### Word and element pointing entries

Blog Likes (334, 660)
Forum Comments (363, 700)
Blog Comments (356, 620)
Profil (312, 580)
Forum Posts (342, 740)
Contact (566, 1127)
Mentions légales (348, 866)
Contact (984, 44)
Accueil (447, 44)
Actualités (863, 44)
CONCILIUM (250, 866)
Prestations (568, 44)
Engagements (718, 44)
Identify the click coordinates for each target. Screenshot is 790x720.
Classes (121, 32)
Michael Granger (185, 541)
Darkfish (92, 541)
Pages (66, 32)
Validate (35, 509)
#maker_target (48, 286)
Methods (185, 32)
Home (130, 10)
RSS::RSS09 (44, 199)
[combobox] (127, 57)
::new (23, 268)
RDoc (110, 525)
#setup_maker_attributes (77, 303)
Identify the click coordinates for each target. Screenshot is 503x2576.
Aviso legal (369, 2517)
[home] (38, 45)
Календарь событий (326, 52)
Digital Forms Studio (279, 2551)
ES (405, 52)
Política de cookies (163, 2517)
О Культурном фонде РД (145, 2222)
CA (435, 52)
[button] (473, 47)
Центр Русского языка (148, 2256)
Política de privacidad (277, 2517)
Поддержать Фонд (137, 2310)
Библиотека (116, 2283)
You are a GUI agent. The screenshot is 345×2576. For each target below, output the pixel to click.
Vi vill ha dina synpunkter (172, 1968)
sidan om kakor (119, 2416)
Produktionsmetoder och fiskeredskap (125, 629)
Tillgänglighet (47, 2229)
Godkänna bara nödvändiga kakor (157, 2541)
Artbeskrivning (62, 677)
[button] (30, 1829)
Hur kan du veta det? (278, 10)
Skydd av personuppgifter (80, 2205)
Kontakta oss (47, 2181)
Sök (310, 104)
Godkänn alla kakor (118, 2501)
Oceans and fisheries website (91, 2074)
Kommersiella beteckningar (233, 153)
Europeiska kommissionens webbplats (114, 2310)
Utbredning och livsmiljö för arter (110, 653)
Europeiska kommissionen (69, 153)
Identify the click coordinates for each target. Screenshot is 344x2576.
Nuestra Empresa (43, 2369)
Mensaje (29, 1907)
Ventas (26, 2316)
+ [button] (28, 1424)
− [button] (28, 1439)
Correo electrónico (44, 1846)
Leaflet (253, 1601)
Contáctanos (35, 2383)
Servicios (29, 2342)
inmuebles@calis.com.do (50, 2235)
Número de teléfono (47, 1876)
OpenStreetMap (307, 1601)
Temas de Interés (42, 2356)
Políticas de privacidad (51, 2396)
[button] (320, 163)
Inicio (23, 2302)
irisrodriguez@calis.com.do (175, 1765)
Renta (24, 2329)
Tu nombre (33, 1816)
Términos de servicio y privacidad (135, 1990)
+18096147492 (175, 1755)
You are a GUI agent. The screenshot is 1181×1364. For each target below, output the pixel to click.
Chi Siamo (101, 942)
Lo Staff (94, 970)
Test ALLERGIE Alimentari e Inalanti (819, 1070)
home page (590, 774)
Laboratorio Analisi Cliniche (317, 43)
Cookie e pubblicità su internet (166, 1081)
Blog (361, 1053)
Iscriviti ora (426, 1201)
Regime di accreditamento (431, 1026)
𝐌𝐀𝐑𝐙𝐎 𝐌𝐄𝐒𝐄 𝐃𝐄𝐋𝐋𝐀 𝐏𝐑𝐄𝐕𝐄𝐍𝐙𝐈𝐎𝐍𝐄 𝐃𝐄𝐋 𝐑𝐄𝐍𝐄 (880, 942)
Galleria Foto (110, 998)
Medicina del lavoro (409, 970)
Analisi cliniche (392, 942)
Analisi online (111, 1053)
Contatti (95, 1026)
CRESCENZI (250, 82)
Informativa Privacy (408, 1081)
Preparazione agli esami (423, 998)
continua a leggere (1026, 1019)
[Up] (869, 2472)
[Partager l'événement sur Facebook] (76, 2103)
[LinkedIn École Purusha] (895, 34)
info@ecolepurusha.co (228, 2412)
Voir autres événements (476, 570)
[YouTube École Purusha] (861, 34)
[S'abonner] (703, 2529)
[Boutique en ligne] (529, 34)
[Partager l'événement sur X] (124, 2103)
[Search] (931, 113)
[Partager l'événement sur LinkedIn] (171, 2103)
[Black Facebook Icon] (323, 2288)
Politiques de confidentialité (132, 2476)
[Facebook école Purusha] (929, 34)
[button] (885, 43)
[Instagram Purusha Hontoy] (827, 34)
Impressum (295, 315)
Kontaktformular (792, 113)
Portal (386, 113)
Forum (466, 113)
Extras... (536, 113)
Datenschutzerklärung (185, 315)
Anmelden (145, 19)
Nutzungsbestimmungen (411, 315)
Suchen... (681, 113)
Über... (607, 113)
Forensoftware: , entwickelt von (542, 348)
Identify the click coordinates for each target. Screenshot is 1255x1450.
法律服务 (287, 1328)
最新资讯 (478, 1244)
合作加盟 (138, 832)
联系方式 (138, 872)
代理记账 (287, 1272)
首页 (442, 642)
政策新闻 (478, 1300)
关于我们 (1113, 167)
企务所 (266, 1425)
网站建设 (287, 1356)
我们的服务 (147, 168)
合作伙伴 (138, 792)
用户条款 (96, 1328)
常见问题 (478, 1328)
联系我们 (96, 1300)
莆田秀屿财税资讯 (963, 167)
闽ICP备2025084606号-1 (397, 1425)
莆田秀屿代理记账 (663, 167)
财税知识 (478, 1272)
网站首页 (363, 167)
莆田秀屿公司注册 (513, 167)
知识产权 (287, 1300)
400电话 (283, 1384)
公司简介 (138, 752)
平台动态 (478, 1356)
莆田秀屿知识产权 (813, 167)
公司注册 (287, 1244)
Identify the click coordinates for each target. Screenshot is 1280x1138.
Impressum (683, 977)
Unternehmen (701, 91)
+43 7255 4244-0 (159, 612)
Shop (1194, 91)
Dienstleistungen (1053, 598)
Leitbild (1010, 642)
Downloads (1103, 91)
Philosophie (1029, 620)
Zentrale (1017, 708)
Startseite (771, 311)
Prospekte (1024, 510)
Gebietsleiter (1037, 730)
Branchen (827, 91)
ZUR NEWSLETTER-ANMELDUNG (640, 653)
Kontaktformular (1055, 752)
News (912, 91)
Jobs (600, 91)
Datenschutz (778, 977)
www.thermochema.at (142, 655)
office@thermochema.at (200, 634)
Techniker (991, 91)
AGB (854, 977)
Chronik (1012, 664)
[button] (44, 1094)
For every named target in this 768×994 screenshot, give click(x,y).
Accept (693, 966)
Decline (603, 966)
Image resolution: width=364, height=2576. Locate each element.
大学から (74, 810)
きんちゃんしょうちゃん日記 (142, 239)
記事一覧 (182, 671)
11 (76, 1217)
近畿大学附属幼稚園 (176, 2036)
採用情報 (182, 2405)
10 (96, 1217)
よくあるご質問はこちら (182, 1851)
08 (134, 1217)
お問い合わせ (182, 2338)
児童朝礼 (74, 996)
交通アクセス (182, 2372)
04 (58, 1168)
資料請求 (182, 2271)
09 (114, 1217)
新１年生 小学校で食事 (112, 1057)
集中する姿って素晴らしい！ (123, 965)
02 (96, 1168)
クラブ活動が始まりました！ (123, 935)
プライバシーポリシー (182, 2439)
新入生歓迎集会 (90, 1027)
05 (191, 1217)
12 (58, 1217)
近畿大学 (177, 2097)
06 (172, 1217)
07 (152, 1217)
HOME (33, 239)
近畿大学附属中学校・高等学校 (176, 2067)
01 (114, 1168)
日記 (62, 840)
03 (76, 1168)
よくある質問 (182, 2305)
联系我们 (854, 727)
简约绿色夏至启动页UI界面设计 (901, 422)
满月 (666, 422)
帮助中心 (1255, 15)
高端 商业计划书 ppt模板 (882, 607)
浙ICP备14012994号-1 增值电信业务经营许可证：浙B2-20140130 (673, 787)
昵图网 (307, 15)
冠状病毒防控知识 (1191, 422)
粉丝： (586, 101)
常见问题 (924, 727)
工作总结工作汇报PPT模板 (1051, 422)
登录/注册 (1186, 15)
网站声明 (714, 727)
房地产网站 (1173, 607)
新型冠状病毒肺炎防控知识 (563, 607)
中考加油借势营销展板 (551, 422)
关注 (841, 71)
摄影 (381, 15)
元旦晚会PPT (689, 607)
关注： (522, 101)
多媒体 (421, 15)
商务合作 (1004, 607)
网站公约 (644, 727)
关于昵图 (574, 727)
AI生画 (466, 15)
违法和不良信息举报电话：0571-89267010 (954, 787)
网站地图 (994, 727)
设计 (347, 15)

### EXERCISE
Retype the stretch of the listing from the line that contains "Produktionsmetoder och fiskeredskap" through the line that contains "Godkänn alla kakor (118, 2501)", keeping each line as it stands.

### SOLUTION FOR THIS TASK
Produktionsmetoder och fiskeredskap (125, 629)
Tillgänglighet (47, 2229)
Godkänna bara nödvändiga kakor (157, 2541)
Artbeskrivning (62, 677)
[button] (30, 1829)
Hur kan du veta det? (278, 10)
Skydd av personuppgifter (80, 2205)
Kontakta oss (47, 2181)
Sök (310, 104)
Godkänn alla kakor (118, 2501)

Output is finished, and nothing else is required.